Given request:
Rewrite the data below, switching every "Identify the location of" to "Find the position of" and leaving everything else unchanged.

Dataset excerpt:
>>

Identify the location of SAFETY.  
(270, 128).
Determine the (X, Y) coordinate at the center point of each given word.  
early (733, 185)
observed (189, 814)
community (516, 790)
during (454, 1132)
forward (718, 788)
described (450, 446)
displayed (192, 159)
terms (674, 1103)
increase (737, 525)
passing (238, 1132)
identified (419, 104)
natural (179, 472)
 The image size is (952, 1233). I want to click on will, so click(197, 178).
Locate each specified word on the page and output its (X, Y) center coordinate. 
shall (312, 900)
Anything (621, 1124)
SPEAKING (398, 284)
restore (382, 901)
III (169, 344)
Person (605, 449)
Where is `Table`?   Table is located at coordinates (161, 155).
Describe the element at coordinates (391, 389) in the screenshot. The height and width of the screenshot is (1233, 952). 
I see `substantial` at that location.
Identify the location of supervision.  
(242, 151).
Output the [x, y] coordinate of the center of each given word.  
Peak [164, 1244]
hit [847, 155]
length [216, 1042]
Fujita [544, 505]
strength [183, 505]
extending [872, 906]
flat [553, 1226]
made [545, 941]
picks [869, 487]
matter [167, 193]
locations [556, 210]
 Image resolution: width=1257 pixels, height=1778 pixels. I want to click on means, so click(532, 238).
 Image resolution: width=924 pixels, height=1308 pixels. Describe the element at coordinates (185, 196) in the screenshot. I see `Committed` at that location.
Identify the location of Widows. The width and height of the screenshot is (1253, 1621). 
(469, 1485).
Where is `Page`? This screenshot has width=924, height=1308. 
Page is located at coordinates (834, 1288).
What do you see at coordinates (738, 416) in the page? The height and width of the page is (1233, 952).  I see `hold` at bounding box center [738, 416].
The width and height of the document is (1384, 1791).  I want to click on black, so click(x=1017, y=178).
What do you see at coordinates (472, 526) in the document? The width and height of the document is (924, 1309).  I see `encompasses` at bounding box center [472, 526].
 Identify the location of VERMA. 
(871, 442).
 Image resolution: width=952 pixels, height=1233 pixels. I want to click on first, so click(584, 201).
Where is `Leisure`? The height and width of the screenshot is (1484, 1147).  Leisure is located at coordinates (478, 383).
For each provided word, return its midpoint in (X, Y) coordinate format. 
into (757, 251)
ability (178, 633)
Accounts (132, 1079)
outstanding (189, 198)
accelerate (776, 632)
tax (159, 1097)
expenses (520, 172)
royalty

<<

Task output:
Find the position of SAFETY.  
(270, 128).
Determine the (X, Y) coordinate at the center point of each given word.  
early (733, 185)
observed (189, 814)
community (516, 790)
during (454, 1132)
forward (718, 788)
described (450, 446)
displayed (192, 159)
terms (674, 1103)
increase (737, 525)
passing (238, 1132)
identified (419, 104)
natural (179, 472)
 The image size is (952, 1233). I want to click on will, so click(197, 178).
Locate each specified word on the page and output its (X, Y) center coordinate. 
shall (312, 900)
Anything (621, 1124)
SPEAKING (398, 284)
restore (382, 901)
III (169, 344)
Person (605, 449)
Where is `Table`?   Table is located at coordinates (161, 155).
Describe the element at coordinates (391, 389) in the screenshot. The height and width of the screenshot is (1233, 952). 
I see `substantial` at that location.
Find the position of supervision.  
(242, 151).
Output the [x, y] coordinate of the center of each given word.  
Peak [164, 1244]
hit [847, 155]
length [216, 1042]
Fujita [544, 505]
strength [183, 505]
extending [872, 906]
flat [553, 1226]
made [545, 941]
picks [869, 487]
matter [167, 193]
locations [556, 210]
 Image resolution: width=1257 pixels, height=1778 pixels. I want to click on means, so click(532, 238).
 Image resolution: width=924 pixels, height=1308 pixels. Describe the element at coordinates (185, 196) in the screenshot. I see `Committed` at that location.
Find the position of Widows. The width and height of the screenshot is (1253, 1621). 
(469, 1485).
Where is `Page`? This screenshot has width=924, height=1308. 
Page is located at coordinates (834, 1288).
What do you see at coordinates (738, 416) in the page? The height and width of the page is (1233, 952).  I see `hold` at bounding box center [738, 416].
The width and height of the document is (1384, 1791).  I want to click on black, so click(x=1017, y=178).
What do you see at coordinates (472, 526) in the document? The width and height of the document is (924, 1309).  I see `encompasses` at bounding box center [472, 526].
 Find the position of VERMA. 
(871, 442).
 Image resolution: width=952 pixels, height=1233 pixels. I want to click on first, so click(584, 201).
Where is `Leisure`? The height and width of the screenshot is (1484, 1147).  Leisure is located at coordinates (478, 383).
For each provided word, return its midpoint in (X, Y) coordinate format. 
into (757, 251)
ability (178, 633)
Accounts (132, 1079)
outstanding (189, 198)
accelerate (776, 632)
tax (159, 1097)
expenses (520, 172)
royalty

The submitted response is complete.